Aim of the exercise: Nothing before the line containing "Instruction: Switch to the Exif Info tab" should appear; please restate that line and every later line word for word through the end of the listing.

Record set:

....

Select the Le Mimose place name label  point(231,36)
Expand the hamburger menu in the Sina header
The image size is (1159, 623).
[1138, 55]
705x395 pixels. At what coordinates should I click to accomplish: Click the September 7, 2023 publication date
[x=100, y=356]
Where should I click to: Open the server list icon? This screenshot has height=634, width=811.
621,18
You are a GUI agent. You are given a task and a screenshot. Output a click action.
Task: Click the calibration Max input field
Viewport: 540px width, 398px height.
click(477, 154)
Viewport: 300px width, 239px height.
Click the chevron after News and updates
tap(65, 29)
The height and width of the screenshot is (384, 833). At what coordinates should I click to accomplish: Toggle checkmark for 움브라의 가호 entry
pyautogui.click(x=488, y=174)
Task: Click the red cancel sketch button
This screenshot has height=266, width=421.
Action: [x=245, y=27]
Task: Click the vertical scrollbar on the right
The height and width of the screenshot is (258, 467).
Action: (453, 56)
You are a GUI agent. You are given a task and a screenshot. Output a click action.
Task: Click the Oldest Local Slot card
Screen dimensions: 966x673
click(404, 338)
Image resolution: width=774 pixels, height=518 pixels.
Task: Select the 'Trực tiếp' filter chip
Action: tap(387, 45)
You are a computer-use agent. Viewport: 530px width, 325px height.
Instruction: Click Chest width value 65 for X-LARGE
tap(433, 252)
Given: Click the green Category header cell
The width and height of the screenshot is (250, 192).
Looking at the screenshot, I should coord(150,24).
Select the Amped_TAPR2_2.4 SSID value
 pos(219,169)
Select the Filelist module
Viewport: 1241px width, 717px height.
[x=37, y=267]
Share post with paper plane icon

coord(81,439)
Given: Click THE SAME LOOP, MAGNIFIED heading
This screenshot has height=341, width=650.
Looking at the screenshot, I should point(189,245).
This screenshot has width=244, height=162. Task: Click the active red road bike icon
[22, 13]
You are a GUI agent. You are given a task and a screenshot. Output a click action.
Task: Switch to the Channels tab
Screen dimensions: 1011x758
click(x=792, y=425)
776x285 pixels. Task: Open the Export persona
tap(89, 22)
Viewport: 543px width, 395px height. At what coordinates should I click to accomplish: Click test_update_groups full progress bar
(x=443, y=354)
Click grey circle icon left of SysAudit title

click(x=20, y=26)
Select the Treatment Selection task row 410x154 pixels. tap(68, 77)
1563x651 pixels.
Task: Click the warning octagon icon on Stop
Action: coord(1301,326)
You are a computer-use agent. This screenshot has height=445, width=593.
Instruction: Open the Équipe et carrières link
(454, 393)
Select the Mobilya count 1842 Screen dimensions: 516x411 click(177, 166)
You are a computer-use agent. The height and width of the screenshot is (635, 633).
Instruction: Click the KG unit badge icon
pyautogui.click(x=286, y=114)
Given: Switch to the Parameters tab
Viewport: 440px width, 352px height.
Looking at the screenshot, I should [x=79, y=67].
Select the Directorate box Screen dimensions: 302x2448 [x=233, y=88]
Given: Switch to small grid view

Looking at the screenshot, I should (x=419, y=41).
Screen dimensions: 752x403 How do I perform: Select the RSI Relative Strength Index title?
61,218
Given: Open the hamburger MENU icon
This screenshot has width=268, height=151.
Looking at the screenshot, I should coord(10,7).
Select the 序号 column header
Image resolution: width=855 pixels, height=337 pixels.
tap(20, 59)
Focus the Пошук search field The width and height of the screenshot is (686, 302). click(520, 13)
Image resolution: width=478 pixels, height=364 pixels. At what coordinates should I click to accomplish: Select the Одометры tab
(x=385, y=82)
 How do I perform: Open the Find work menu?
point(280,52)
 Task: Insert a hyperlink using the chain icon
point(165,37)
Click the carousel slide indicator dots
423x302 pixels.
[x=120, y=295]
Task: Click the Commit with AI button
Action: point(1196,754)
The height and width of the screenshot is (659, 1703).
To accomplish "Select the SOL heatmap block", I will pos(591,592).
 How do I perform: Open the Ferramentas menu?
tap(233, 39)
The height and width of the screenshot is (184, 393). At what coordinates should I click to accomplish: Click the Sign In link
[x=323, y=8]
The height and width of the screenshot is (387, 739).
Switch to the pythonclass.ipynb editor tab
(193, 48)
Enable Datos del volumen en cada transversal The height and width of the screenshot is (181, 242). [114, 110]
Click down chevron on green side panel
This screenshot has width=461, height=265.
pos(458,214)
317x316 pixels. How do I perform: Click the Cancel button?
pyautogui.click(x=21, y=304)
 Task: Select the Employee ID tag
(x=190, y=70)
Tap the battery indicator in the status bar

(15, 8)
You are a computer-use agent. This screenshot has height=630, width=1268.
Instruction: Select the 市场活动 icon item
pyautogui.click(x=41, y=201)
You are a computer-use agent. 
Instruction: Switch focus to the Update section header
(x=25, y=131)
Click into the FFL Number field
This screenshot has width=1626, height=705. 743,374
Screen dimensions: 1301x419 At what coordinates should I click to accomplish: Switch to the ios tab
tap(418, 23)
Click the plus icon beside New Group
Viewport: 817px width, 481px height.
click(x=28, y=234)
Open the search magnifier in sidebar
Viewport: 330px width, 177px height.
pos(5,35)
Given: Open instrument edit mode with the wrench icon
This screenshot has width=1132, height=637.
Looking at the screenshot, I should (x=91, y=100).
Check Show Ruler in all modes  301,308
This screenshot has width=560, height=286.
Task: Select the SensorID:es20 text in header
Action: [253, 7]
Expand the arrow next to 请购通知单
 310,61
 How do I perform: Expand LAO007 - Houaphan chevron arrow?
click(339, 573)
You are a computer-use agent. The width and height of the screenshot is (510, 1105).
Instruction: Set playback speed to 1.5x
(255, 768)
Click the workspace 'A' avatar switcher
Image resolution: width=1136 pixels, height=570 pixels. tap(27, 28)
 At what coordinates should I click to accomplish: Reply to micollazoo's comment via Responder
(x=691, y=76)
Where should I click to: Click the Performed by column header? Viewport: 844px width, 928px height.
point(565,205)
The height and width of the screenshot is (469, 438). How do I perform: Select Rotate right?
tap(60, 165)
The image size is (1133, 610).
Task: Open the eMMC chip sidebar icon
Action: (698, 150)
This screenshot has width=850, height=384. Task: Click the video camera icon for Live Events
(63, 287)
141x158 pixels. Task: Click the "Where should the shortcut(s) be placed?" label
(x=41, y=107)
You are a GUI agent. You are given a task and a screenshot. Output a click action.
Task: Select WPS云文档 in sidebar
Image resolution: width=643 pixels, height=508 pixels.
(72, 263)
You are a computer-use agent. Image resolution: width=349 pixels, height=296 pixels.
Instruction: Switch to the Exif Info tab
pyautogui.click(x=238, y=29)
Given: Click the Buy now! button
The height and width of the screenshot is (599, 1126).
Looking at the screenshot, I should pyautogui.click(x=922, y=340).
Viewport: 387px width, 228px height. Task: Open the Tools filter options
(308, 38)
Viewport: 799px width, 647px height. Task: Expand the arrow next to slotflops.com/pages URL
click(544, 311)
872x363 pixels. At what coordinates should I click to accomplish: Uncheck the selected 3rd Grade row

....

Response to the exercise:
Instruction: Switch to the Exif Info tab
pyautogui.click(x=238, y=29)
Given: Click the Buy now! button
The height and width of the screenshot is (599, 1126).
Looking at the screenshot, I should pyautogui.click(x=922, y=340).
Viewport: 387px width, 228px height. Task: Open the Tools filter options
(308, 38)
Viewport: 799px width, 647px height. Task: Expand the arrow next to slotflops.com/pages URL
click(544, 311)
872x363 pixels. At what coordinates should I click to accomplish: Uncheck the selected 3rd Grade row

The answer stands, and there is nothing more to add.